### Instruction A
In the records below, copy the lines exactly, starting with the line containing "Click the search" and going on through the line containing "(x=338, y=533)".

### Selected excerpt
## Begin

Honoré Fabri (Honoratus Fabrius; 5 April 1607 or 8 April 1608 – 8 March 1688) was a French Jesuit theologian, also known as Coningius. He was a mathematician, physicist and controversialist.

Life

He entered the Society of Jesus at Avignon, in 1626. For eight years he taught philosophy and for six years mathematics at the Jesuit college at Lyons, attracting many pupils. Called to Rome, he became the theologian of the court of the papal penitentiary in the Vatican basilica, a position he held for thirty years. 

Fabri was a highly respected scientist among his contemporaries. He was elected to the Accademia del Cimento in 1657, the year the Academy was founded. Leibniz placed him with Galileo, Torricelli, Steno and Borelli for his work on elasticity and the theory of vibrations, and alone with Galileo for his efforts to 'rationalise experimental kinematics'. Mersenne rated him 'a veritable giant in science'

Works

Sommervogel mentions thirty-one titles of published works in connection with Fabri's name, besides fourteen of his productions in manuscript, in the Library of Lyons.

## End

[Records taken from a collection]
## Begin

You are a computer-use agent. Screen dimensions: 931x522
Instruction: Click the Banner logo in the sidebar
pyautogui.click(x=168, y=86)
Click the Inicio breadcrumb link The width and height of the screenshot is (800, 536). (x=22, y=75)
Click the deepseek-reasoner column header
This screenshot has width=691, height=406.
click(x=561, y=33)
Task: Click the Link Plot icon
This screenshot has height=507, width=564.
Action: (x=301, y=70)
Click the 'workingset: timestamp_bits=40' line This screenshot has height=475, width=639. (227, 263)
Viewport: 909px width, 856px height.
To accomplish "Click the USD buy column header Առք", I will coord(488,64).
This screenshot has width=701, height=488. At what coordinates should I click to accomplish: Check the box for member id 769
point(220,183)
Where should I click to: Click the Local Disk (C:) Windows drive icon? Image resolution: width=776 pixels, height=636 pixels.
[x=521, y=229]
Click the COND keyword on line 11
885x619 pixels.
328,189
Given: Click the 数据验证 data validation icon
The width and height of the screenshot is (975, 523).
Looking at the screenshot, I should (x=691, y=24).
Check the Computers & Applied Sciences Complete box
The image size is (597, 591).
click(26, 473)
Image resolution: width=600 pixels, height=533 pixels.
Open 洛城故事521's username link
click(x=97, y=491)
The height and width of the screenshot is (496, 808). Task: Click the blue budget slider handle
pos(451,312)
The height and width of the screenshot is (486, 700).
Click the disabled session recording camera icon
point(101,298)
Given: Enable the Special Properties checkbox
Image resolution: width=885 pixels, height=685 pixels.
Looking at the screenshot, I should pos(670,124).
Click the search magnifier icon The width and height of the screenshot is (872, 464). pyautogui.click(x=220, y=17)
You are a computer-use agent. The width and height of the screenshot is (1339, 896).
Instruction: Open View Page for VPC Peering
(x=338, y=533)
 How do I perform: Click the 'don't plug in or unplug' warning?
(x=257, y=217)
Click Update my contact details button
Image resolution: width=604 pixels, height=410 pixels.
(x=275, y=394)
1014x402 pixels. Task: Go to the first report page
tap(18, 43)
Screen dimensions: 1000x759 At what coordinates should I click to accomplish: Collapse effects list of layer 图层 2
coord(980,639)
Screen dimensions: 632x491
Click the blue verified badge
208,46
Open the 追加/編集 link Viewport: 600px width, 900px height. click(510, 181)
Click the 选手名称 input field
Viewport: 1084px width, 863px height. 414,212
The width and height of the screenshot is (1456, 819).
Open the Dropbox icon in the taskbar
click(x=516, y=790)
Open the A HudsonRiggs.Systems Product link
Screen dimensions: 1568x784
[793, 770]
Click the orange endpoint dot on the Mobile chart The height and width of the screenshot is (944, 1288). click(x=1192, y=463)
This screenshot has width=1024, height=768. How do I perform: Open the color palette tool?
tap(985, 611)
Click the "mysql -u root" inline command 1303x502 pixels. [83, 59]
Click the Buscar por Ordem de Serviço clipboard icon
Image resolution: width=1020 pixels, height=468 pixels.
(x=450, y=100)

## End

### Instruction B
From the text on Honoré Fabri, repeat word for word the portion starting with "Sommervogel mentions thirty-one" and going on through "Library of Lyons.".

### Correct response A
Click the search magnifier icon The width and height of the screenshot is (872, 464). pyautogui.click(x=220, y=17)
You are a computer-use agent. The width and height of the screenshot is (1339, 896).
Instruction: Open View Page for VPC Peering
(x=338, y=533)

### Correct response B
Sommervogel mentions thirty-one titles of published works in connection with Fabri's name, besides fourteen of his productions in manuscript, in the Library of Lyons.